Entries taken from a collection

※ ※ ※

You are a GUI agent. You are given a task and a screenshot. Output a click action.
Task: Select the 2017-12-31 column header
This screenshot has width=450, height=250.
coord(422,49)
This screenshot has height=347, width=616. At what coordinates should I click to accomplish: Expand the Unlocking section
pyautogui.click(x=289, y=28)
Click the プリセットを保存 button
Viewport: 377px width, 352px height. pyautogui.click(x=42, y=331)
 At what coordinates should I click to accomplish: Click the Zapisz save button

※ ※ ※

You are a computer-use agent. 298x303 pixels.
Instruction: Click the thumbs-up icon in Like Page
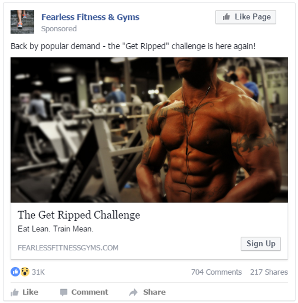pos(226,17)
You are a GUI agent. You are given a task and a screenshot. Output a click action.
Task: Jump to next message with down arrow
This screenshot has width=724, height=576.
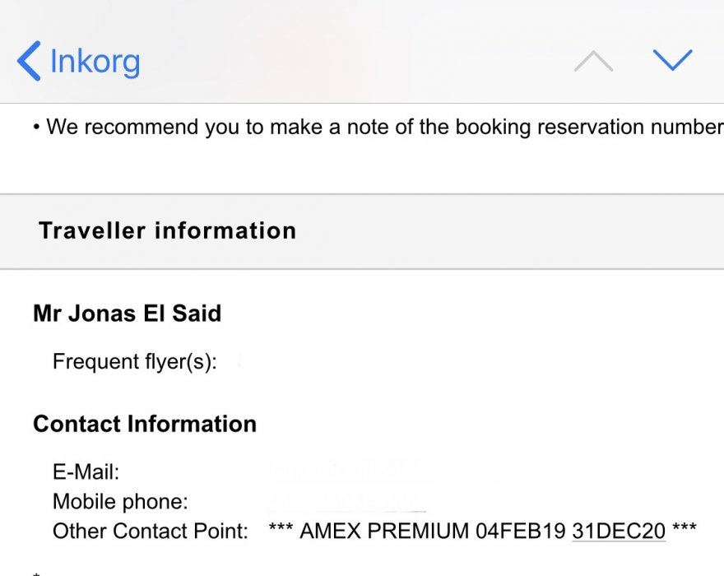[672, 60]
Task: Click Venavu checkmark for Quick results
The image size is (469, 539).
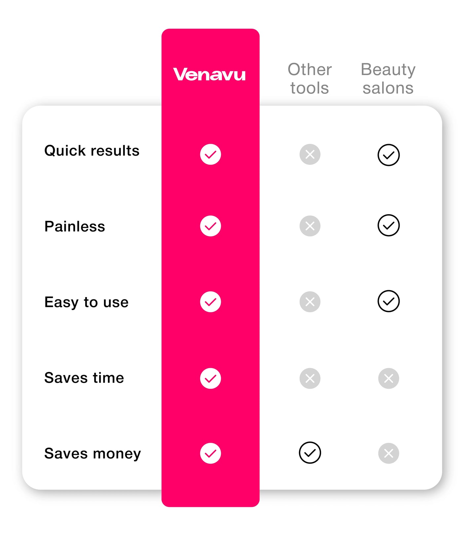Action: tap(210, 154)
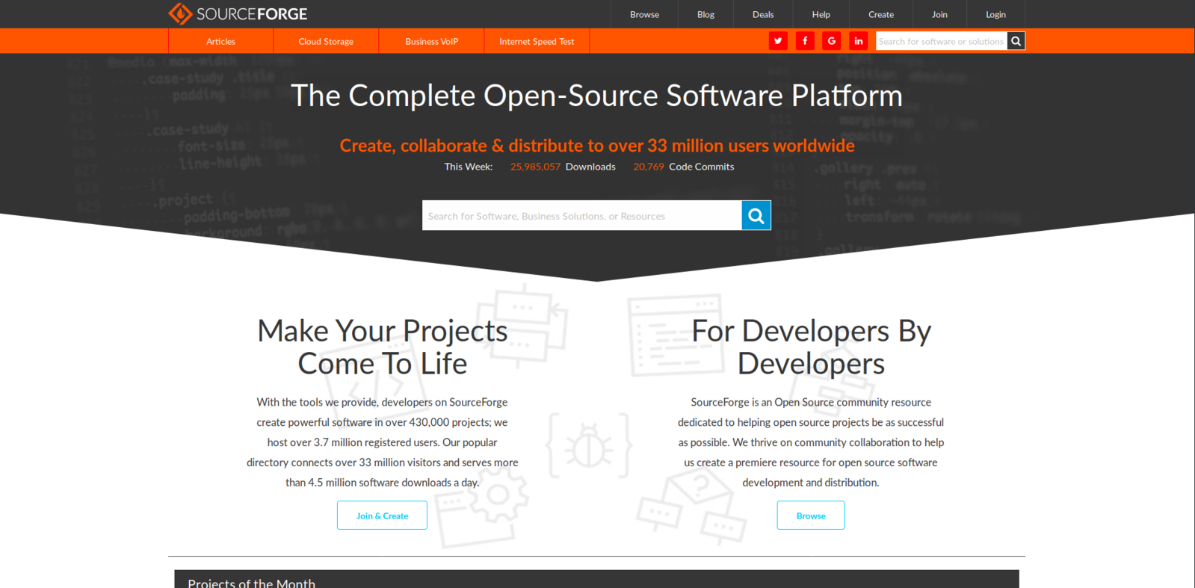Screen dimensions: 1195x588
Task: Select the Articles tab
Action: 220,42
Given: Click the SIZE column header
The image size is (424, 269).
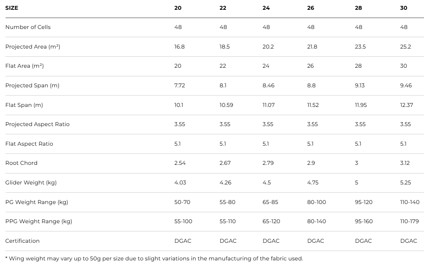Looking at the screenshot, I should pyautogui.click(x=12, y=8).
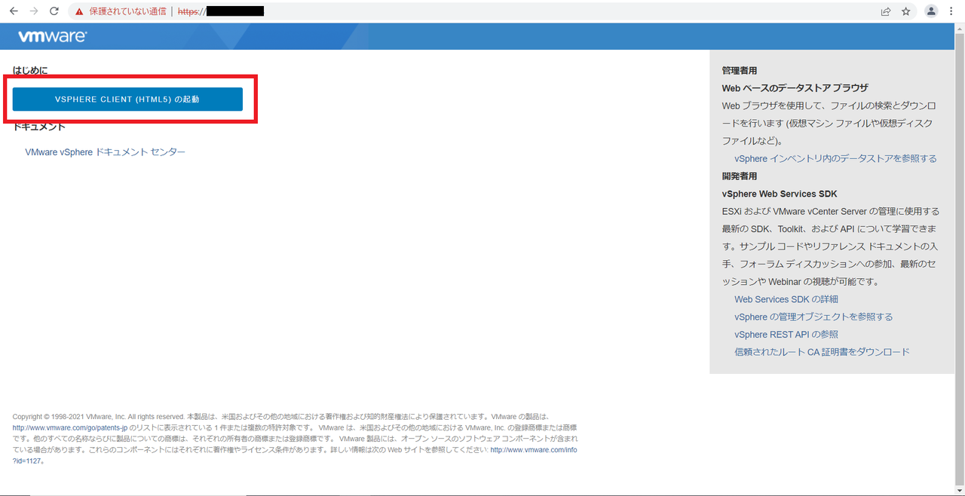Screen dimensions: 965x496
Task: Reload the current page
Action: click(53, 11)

※ ※ ※

WHAT NEEDS TO BE DONE
Transcribe the lines of the listing from the line with "Given: Click the SIZE column header" to the line with "Action: click(53, 11)", and leave the pictures out of your answer.

WRITTEN RESPONSE
Given: Click the SIZE column header
The image size is (424, 269).
Looking at the screenshot, I should pyautogui.click(x=12, y=8).
Screen dimensions: 965x496
Task: Reload the current page
Action: click(53, 11)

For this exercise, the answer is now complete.